The site is only in beta right now, so things may change. They are starting off with six yaoi titles (well, that’s their bread and butter) and four “Let’s Draw Manga” books, and to get you started, all the drawing books plus the yaoi title L’Etoile Solitaire are offered as free samples. It looks like there’s no way to buy points right now, so if you aren’t one of the first 100 readers, reading anything else is likely to be a challenge.

I find their manga reader a little fussy. It offers two viewing options, full-page or panel-by-panel. The problem with the full-page view is that on my 15″ monitor the lines are crinkly, the screen tones show significant (and disturbing) moire, and the lettering is hard to read. If I blow it up to full size it looks much better, but I have to scroll through to read it.
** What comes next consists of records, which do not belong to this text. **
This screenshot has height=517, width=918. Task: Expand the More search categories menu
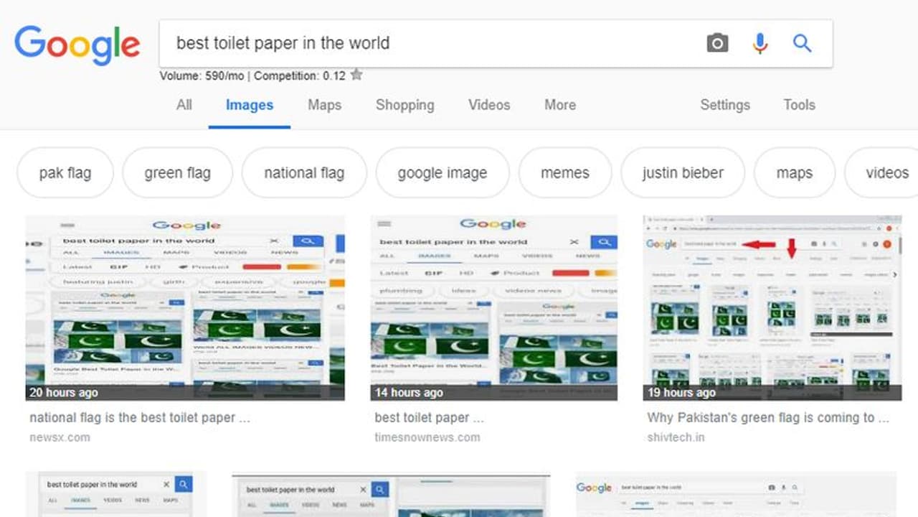point(559,105)
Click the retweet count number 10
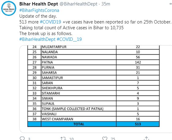The width and height of the screenshot is (172, 140). click(71, 139)
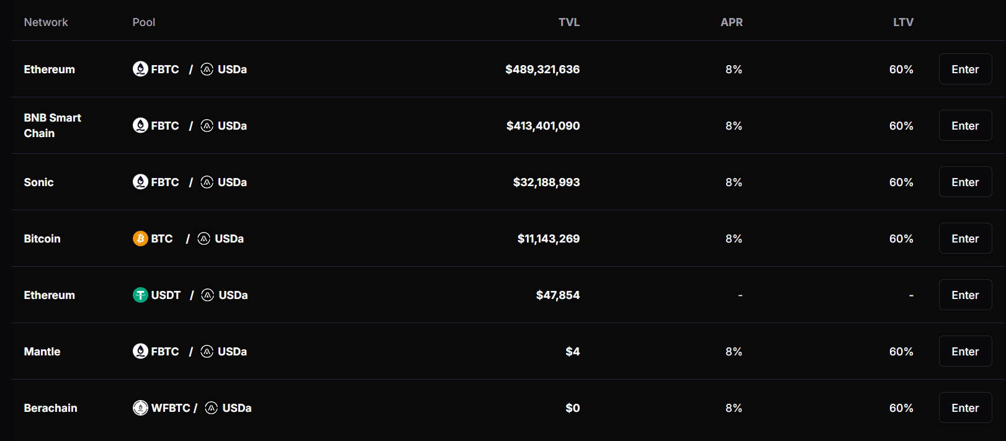The image size is (1006, 441).
Task: Click FBTC icon in Sonic row
Action: [x=140, y=182]
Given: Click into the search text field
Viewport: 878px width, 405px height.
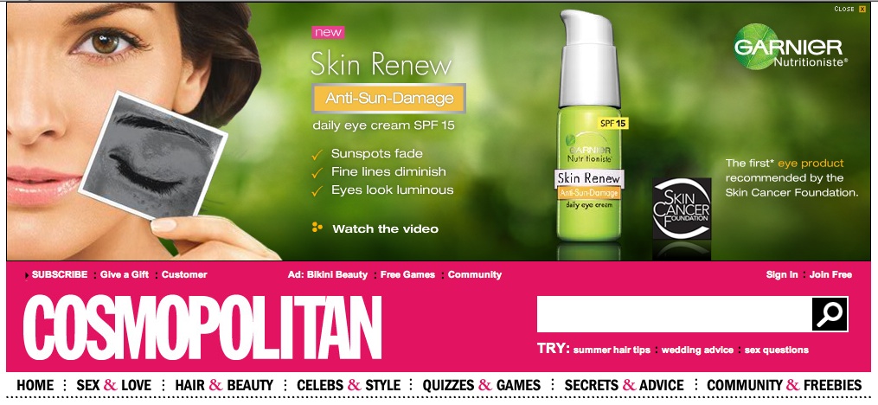Looking at the screenshot, I should pos(674,314).
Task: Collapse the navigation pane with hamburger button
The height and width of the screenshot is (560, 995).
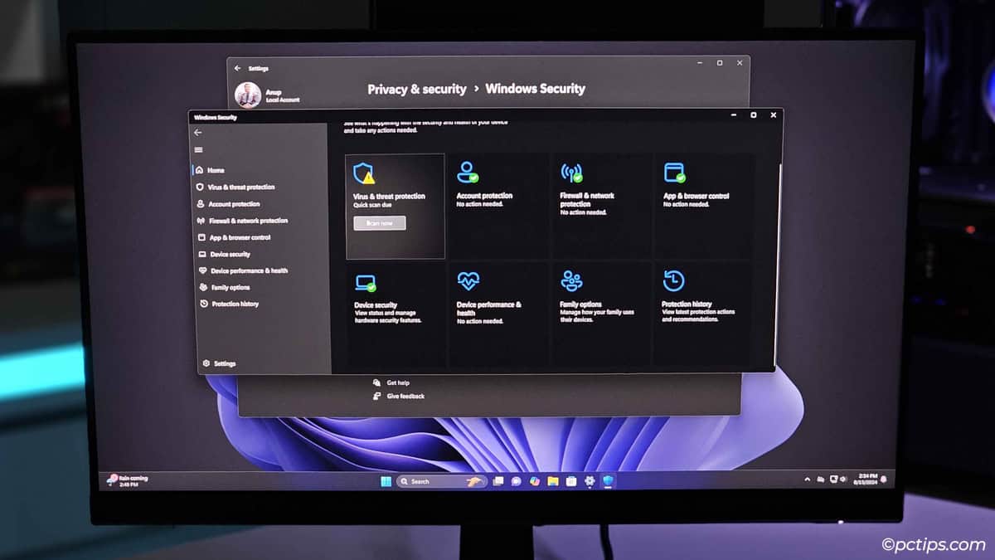Action: click(x=200, y=150)
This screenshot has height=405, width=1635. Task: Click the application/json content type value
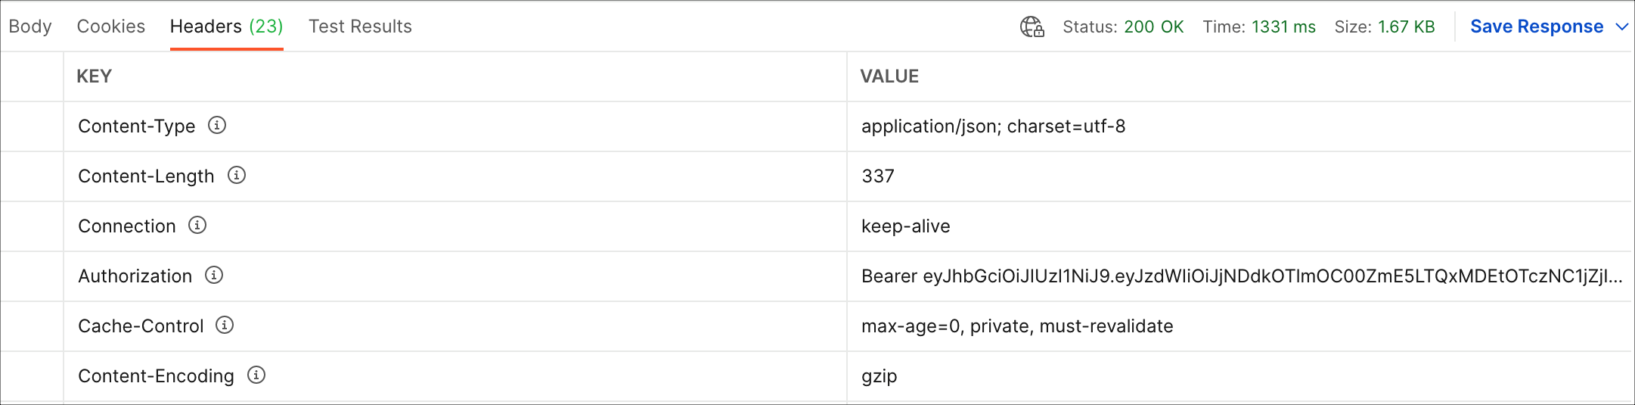click(x=993, y=126)
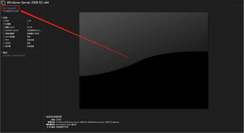Click the virtual machine preview thumbnail
Image resolution: width=244 pixels, height=133 pixels.
click(144, 61)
You scroll by clicking and dragging, which is easy to learn but a bit tiresome to do. The panel-by-panel alternative highlights one panel at a time and moves you through the book in the correct order; it’s even sophisticated enough to show you half of a panel and then unroll to the full panel at the next click. If you’re reading on a small screen, that may be the better choice, although obviously you lose the impact of the full-page composition. On a bigger screen, the full-page view should be just the ticket.

I use the Safari browser, which is unique to Macs, so I always figure if something works for me it’s fully optimized. Alas, one of the keyboard shortcuts (typing F to toggle between page view and panel-by-panel view) didn’t seem to work for me. Keep trying, Digital IT guys!

Overall, the reader is a little more complicated than standard manga readers (which usually just let you turn pages), but it does allow some options. It reminded me a bit of the Marvel reader, although I only have limited experience with that.

It will be interesting to see how Digital handles the payment side of the site. Prices are discreetly omitted right now, as is how exactly the payments will be set up.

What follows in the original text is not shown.